To assess the relationships between BMI and walking speed, balance control, sit-to-stand performance (a measure of mass specific lower limb power), and endurance.

Design and Methods

Thirty-six women with a BMI ≥ 30 kg/m2 and 10 women with normal body weight (BMI between 18 kg/m2 and 25 kg/m2) were enrolled in this observational study. The obese group comprised 12 persons with a BMI ≥ 30 and <35 (obese), 14 subjects with a BMI ≥ 35 and <40 (severe obesity) and 10 people with a BMI ≥ 40 kg/m2 (morbid obesity). All subjects underwent a clinical examination, a gait test, an endurance test (6 minutes walking test), a mass specific lower limb power test (five times sit-to-stand) and a balance test.

Results

Obese women exhibited slower fast gait speeds (P < 0.05) with correspondingly shorter stride lengths, poorer sit-to-stand performance (P < 0.05), and endurance (P < 0.05).
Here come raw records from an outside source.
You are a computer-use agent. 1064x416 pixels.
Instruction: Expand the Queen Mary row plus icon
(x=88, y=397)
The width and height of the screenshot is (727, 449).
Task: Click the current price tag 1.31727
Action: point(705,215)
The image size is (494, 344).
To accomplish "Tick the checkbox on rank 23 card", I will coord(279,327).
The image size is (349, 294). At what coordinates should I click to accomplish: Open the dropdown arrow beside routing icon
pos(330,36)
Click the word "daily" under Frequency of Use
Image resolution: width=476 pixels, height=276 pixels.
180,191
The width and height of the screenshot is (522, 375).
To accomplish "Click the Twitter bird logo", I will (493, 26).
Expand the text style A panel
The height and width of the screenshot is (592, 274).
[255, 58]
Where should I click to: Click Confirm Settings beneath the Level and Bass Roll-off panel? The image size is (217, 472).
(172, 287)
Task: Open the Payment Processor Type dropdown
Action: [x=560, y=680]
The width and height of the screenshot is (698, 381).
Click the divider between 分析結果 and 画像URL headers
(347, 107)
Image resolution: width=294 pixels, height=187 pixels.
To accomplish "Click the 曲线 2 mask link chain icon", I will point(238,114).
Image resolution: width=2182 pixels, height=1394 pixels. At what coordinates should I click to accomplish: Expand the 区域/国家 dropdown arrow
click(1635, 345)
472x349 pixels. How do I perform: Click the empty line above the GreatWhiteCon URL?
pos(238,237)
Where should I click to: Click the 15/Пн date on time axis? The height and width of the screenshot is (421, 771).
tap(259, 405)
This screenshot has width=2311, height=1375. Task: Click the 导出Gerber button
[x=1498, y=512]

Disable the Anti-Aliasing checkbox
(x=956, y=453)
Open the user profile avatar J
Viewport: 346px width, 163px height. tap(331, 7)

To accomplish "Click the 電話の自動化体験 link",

However, once the state of severe obesity was reached, additional weight gain (morbid obesity) does not seem to decrease these functional capacities any further.

Conclusion

This study underlines the importance of assessing obese patients' related physical problems in an early stage of obesity in order to focus exercise regimens and promote appropriate health behaviors.